What you will do: After locating the line that contains "Instruction: Select the mysql protocol value" in the listing below, write out that line and every following line exactly, with no other output.

Given data:
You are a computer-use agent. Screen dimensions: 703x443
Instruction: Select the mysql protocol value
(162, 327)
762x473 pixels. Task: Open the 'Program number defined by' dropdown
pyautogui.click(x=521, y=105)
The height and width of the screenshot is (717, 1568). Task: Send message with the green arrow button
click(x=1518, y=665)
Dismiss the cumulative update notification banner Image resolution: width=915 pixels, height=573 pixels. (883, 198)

Exercise response:
Instruction: Select the mysql protocol value
(162, 327)
762x473 pixels. Task: Open the 'Program number defined by' dropdown
pyautogui.click(x=521, y=105)
The height and width of the screenshot is (717, 1568). Task: Send message with the green arrow button
click(x=1518, y=665)
Dismiss the cumulative update notification banner Image resolution: width=915 pixels, height=573 pixels. (883, 198)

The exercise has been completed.